1. Special data types of Hive
Hive is generally similar to mysql, but there are more data types - collection data types:
ARRAY: The data stored are of the same type
MAP: key-value pairs with the same type
STRUCT: encapsulates a set of fields
type | Format | definition |
array | ['aaa','bbb','bbb'] | ARRAY<string> |
map | {'A':'Apex','B':'Bee'} | MAP<string,string> |
struct | {'aaa',666} | STRUCT<fruit:string,weight:int> |
2. Create a static table
Statement to create a static table:
create table if not exists employee(
name string,
work_place array<string>,
gender_age struct<gender:string,age:int>,
skills_score map<string,int>,
depart_title map<string,string>
)
row format delimited fields terminated by '|'
collection items terminated by ','
map keys terminated by ':'
lines terminated by '\n';
row format delimited : delimiter setting start statement
fields terminated by '|' : set the separator between fields to "|"
collection items terminated by ',' : set the separator between each item of a complex type (array, struct) field to ","
map keys terminated by ':' : set the separator between the key value of a complex type (Map) field to ":"
lines terminated by '\n'; : set the separator between lines to "\n "
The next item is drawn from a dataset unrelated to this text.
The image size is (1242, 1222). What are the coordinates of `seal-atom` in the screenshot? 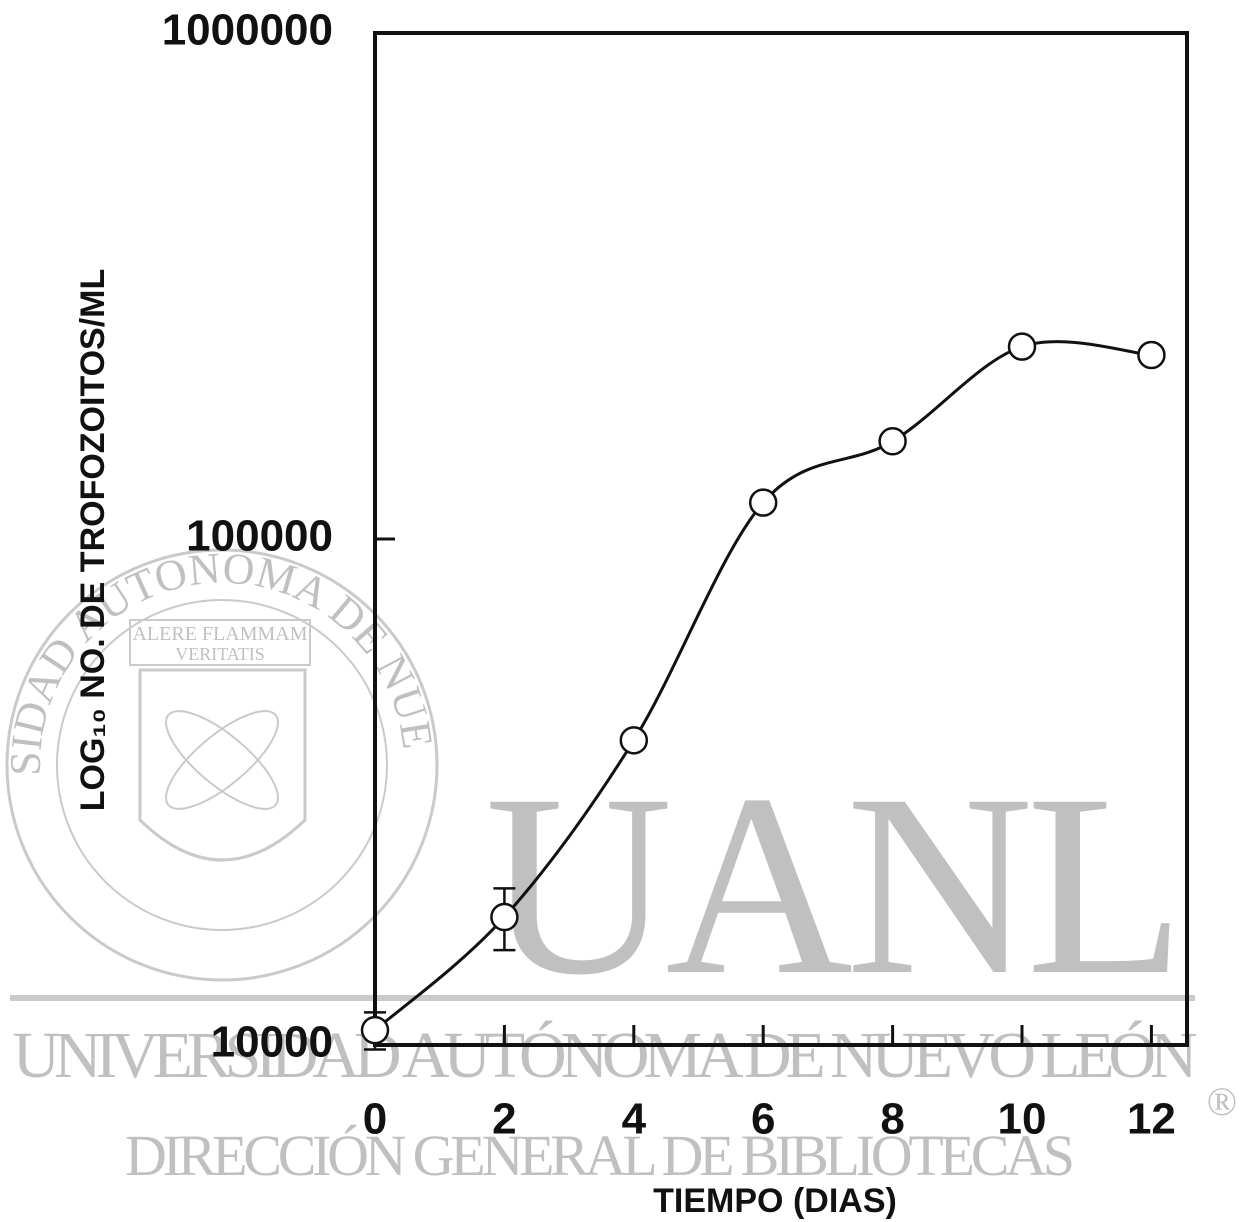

Import data from a local file into a table:
load data local inpath '/opt/employee.txt' into table employee;
Import data from a server file into a table:
load data inpath '/employee.txt' into table employee;
Overwrite data from a file into a table:
load data inpath '/employee.txt' overwrite into table employee;
3. Create a partition table
The statement to create a partitioned table:
create table employee2(
name string,
work_place array<string>,
gender_age struct<gender:string,age:int>,
skills_score map<string,int>,
depart_title map<string,string>
)
partitioned by (age int) --以age作为分区依据
row format delimited
fields terminated by '|'
collection items terminated by ','
map keys terminated by ':'
lines terminated by '\n';
Import data into partitioned table:
load data local inpath '/opt/employee.txt' into table employee2 partition(age=20);
load data local inpath '/opt/employee.txt' into table employee2 partition(age=30);
View partition table partition information:
show partitions employee2;
4. Internal and external tables
Data tables are divided into internal tables and external tables
Internal table (management table)
- In HDFS, it is a subfolder under the database directory to which it belongs
- The data is fully managed by Hive, deleting the table (metadata) will delete the data
External Tables
- The data is saved in the HDFS path at the specified location
- Hive does not fully manage data, dropping tables (metadata) does not delete data
The two employee tables created above are both internal tables
Statement to create an external table:
create external table if not exists employee(
name string,
work_place array<string>,
gender_age struct<gender:string,age:int>,
skills_score map<string,int>,
depart_title map<string,string>
)
row format delimited
fields terminated by '|'
collection items terminated by ','
map keys terminated by ':'
lines terminated by '\n
location '/tmp/hivedata/employee';
To create an external table, add an external after create
location '/tmp/hivedata/employee'; means: specify the data storage path (HDFS)